Deception tools, like honeytokens and honey accounts, need to be deployed globally, not only on hosts but also in IAM , alerting everyone when an attacker has assumed that identity. This one move toward embracing deceptive security can help organizations shift from a static “checklist compliance” stance, where people call it good enough when we enable MFA, to a risk‑based and context‑aware posture.

Orgs should strive to prioritize signal over noise in detection. Defenders are frankly overwhelmed, as so many security professionals face burnout and are underfunded. We can move to a world where alerts only happen when the chain of identity assumption or cross‑tenant trust is triggered, not every low‑severity anomaly.

Automate rotation and hygiene of low‑use but high‑impact identities. Don’t wait for an audit cycle. For many organizations, the biggest risk is standing permissions that haven’t moved in months or years.

Friction points for security teams

Complete visibility into service principals across hybrid and cloud environments is hard. Many orgs treat “apps” as stakes outside the scope of IAM. Enabling PodSecurityStandards and runtime detection in Kubernetes requires DevOps cooperation. Deception at scale, implementing thousands of honey‑accounts/tokens, is no longer a nice-to-have; it is how we are going to tell when an attacker has already breached our perimeter. Designing alerts based on identity chain behaviour instead of volume requires new tooling, new skills. 

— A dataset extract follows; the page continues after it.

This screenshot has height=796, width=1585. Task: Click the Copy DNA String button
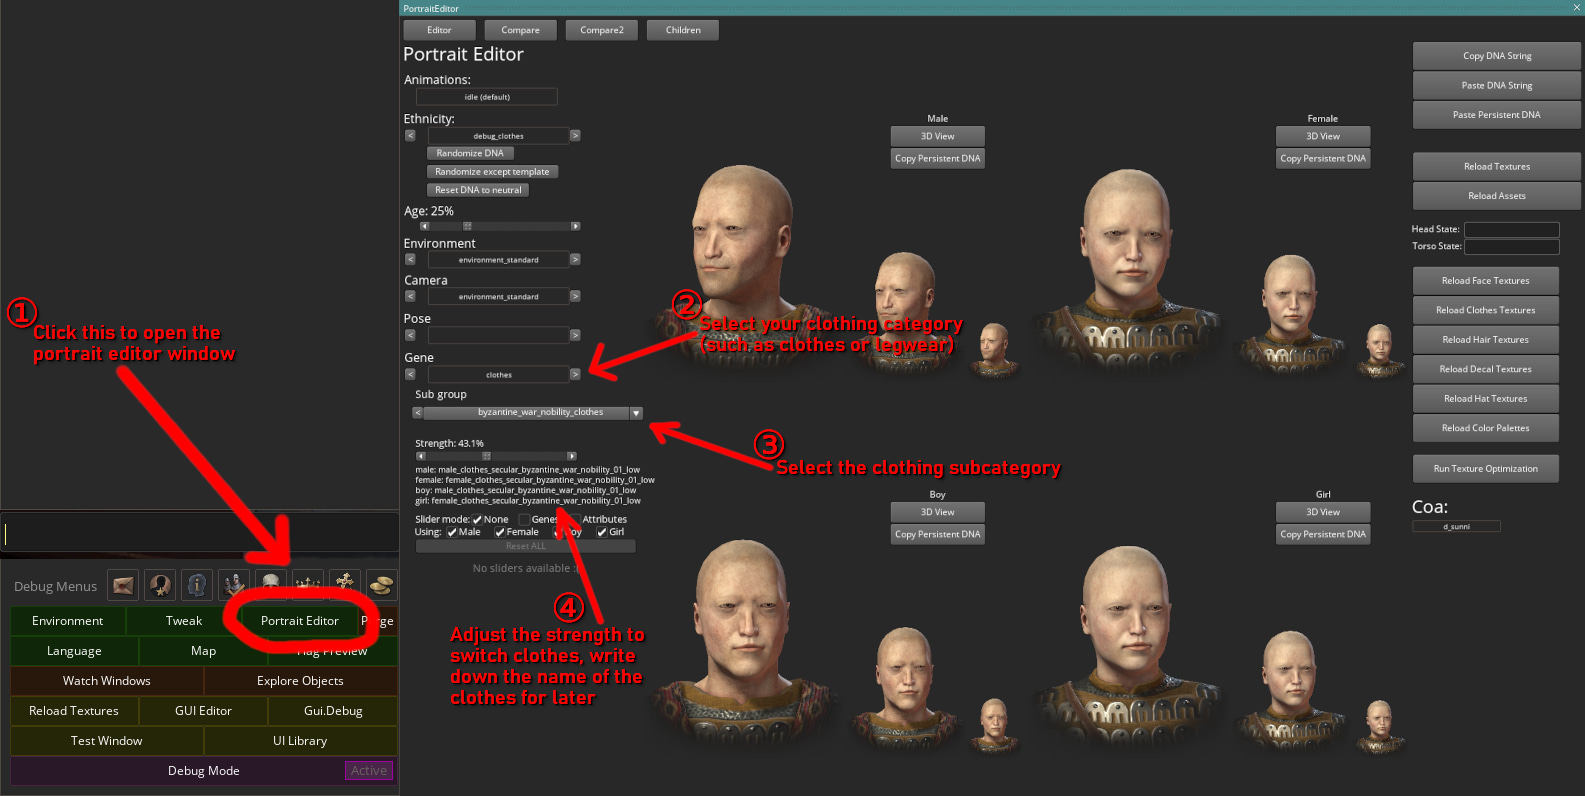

Senior leaders must budget for identity observability, detection engineering, and support cross‑team coordination between IAM, cloud, DevSecOps, and IR. We need a shift in mindset from “we defend networks and endpoints” to “we defend identities, privileges, and trust relationships.” 

Machine identities, agentic automation, and SaaS federations are not edge cases. As defenders, we must accept that permissions are dynamic and the control plane is contested. Our architectures must shift from fortress walls to fluid identity zones where trust is managed, not assumed.

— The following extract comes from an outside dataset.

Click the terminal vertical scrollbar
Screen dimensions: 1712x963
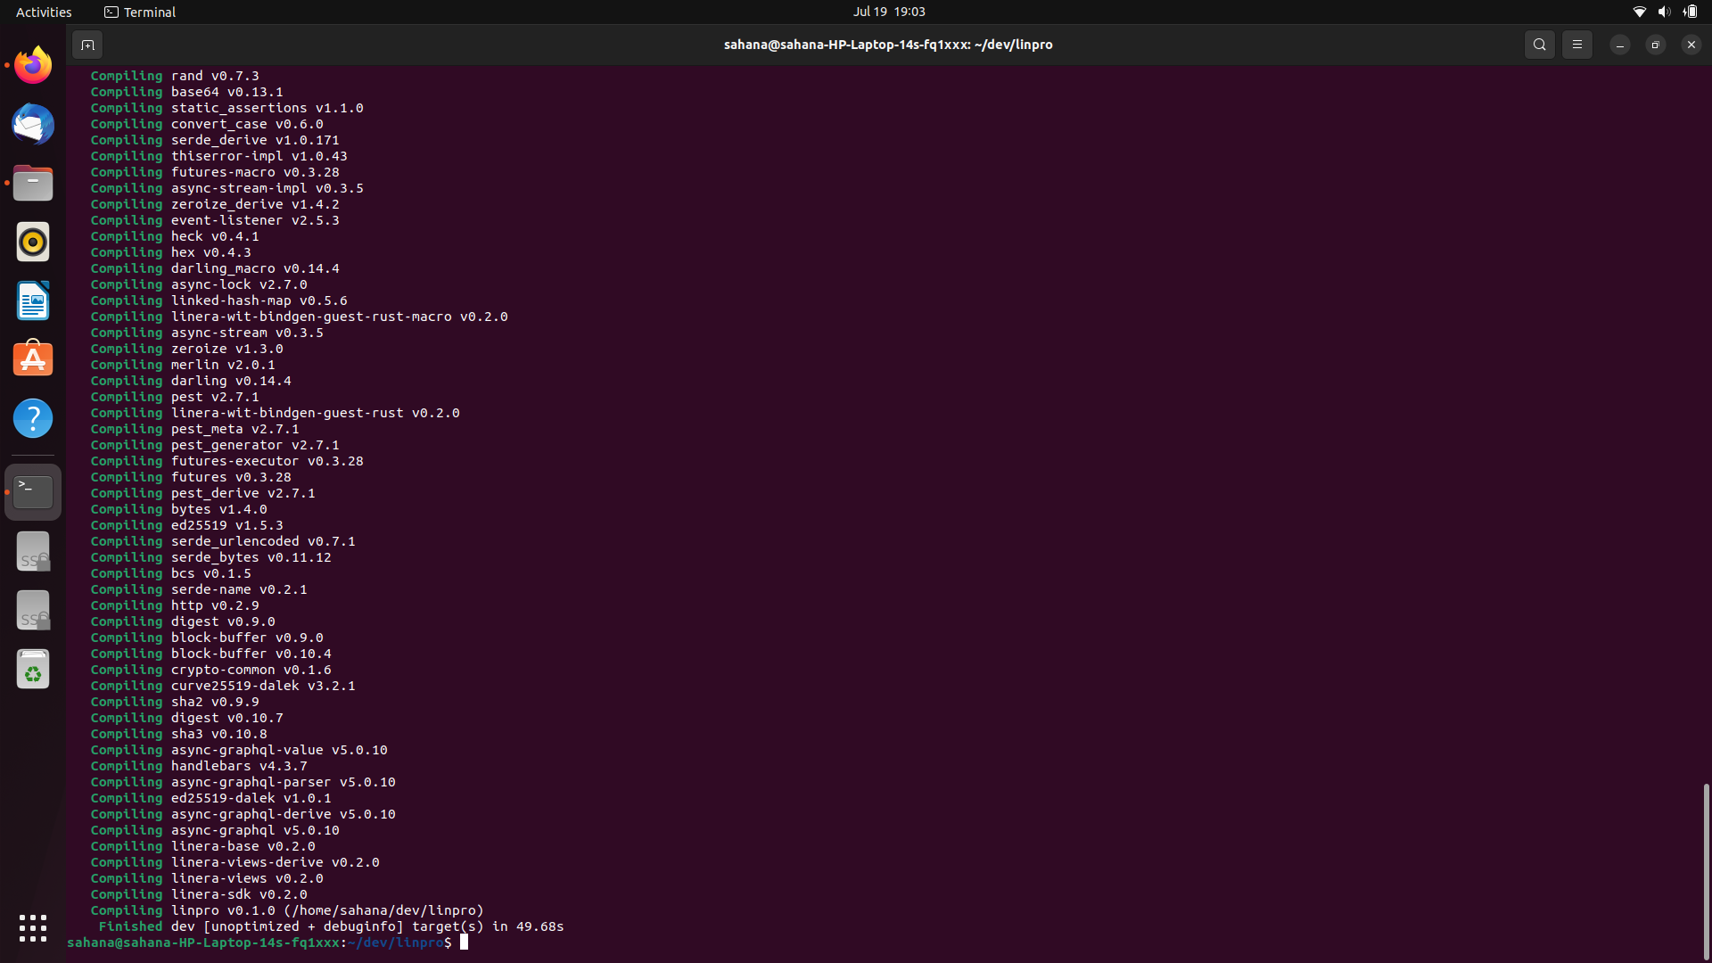point(1706,869)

Close the Loop on Identity Risk

The biggest benefit to BSides Chicago was the opportunity to commiserate with other security professionals who are waging the same battles, one after another. Your author was able to give a session on where we could go with federated identities for NHIs across systems, which is actually possible right now on most cloud providers.

Getting there, like anywhere else in security, is going to take us all communicating and sharing this vision of a future where we treat identity as the real perimeter. We need to give humans and machines the same guardrails with least privilege, rotation, and context-aware monitoring. Plant honeytokens in IAM and trigger on identity chains, not volume. If we do this, your cloud deployments stay fast without handing attackers the keys.